## Document text
Well, one family’s loss is the world’s gain.

On July 1st, David Owens (above) will launch his much-anticipated MOOC, “Leading Strategic Innovation in Organizations.” Owens, a professor of Practice Management and Innovation at Vanderbilt University’s Owen School of Management, doesn’t write off summer to ice cream, waterskiing, and fireworks. Instead, he views it as a time to confront one of the great paradoxes of business: Why do leaders want to innovate, but not to change?

The Massive Open Online Course, which dovetails with Owens’ book, Creative People Must Be Stopped! Six Ways We Stop Innovation (Without Even Trying), holds the most promise among free MOOC courses starting in July. Here, the former CEO of Griffin Technology reveals why the best ideas are blocked long before a beta. In Owens’ research, he has identified that the main culprit begins with a P (and it’s not process, payables, or popularity).

That’s right, it’s people. And they often perceive innovation as a threat on many levels, according to Owens. Personally, some worry that change will disrupt seemingly effective rhythms. Others view it in terms of winners-and-losers, where the fallout will shatter their egos, if not take away their jobs. Of course, some people simply cannot grasp the forces re-shaping the marketplace outside their walls. And so they act slowly, hoping to wait out any transformation, believing it will ultimately collapse and return to the established order.

## What to do
Reproduce the article on David Owens's innovation MOOC word for word.

## Given entries
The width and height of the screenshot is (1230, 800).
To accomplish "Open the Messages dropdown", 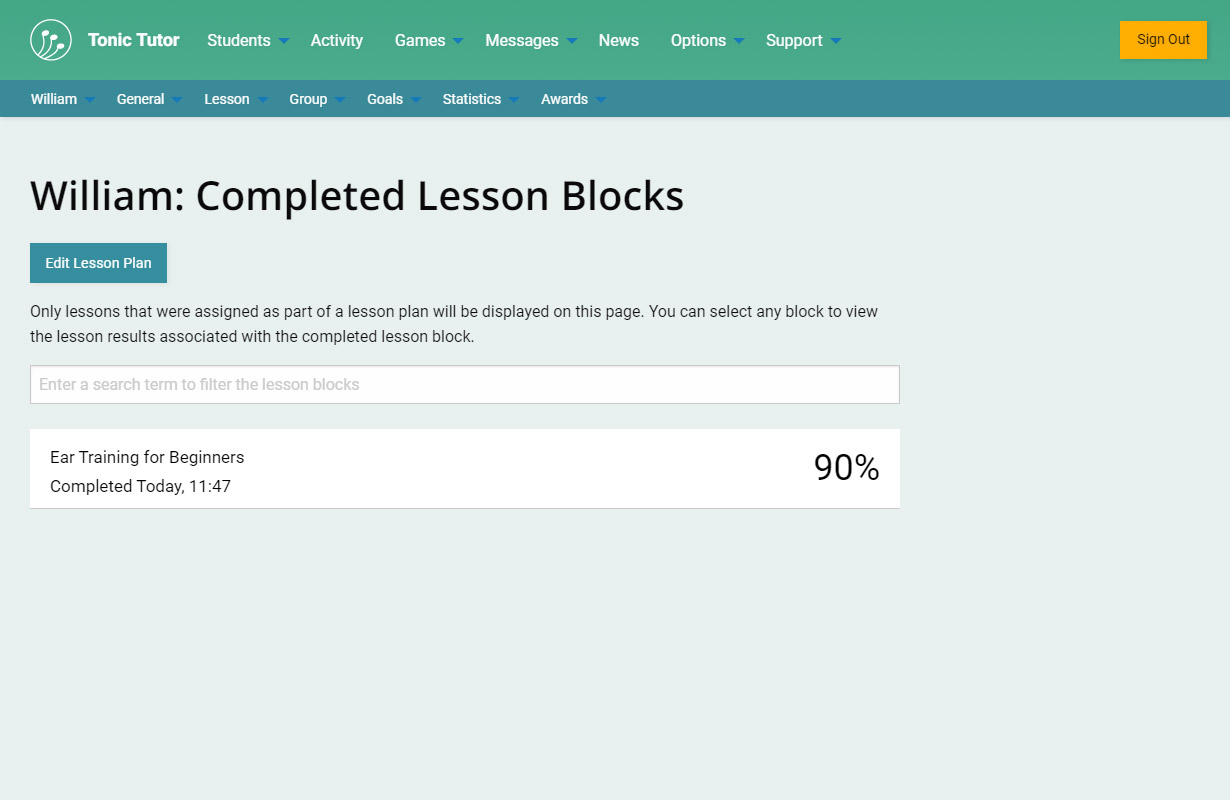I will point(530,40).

==

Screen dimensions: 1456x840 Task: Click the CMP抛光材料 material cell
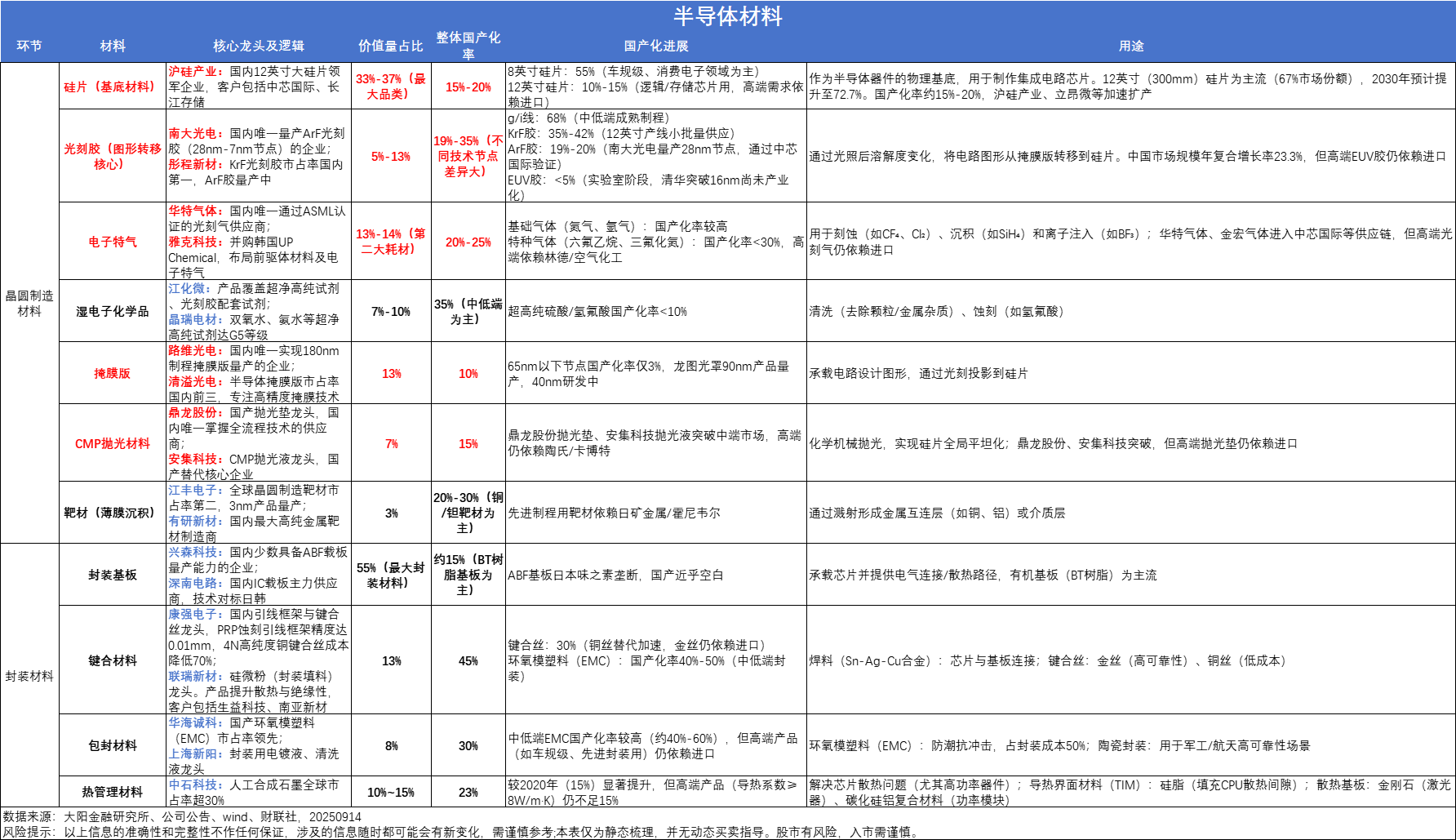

## Final result
Well, one family’s loss is the world’s gain.

On July 1st, David Owens (above) will launch his much-anticipated MOOC, “Leading Strategic Innovation in Organizations.” Owens, a professor of Practice Management and Innovation at Vanderbilt University’s Owen School of Management, doesn’t write off summer to ice cream, waterskiing, and fireworks. Instead, he views it as a time to confront one of the great paradoxes of business: Why do leaders want to innovate, but not to change?

The Massive Open Online Course, which dovetails with Owens’ book, Creative People Must Be Stopped! Six Ways We Stop Innovation (Without Even Trying), holds the most promise among free MOOC courses starting in July. Here, the former CEO of Griffin Technology reveals why the best ideas are blocked long before a beta. In Owens’ research, he has identified that the main culprit begins with a P (and it’s not process, payables, or popularity).

That’s right, it’s people. And they often perceive innovation as a threat on many levels, according to Owens. Personally, some worry that change will disrupt seemingly effective rhythms. Others view it in terms of winners-and-losers, where the fallout will shatter their egos, if not take away their jobs. Of course, some people simply cannot grasp the forces re-shaping the marketplace outside their walls. And so they act slowly, hoping to wait out any transformation, believing it will ultimately collapse and return to the established order.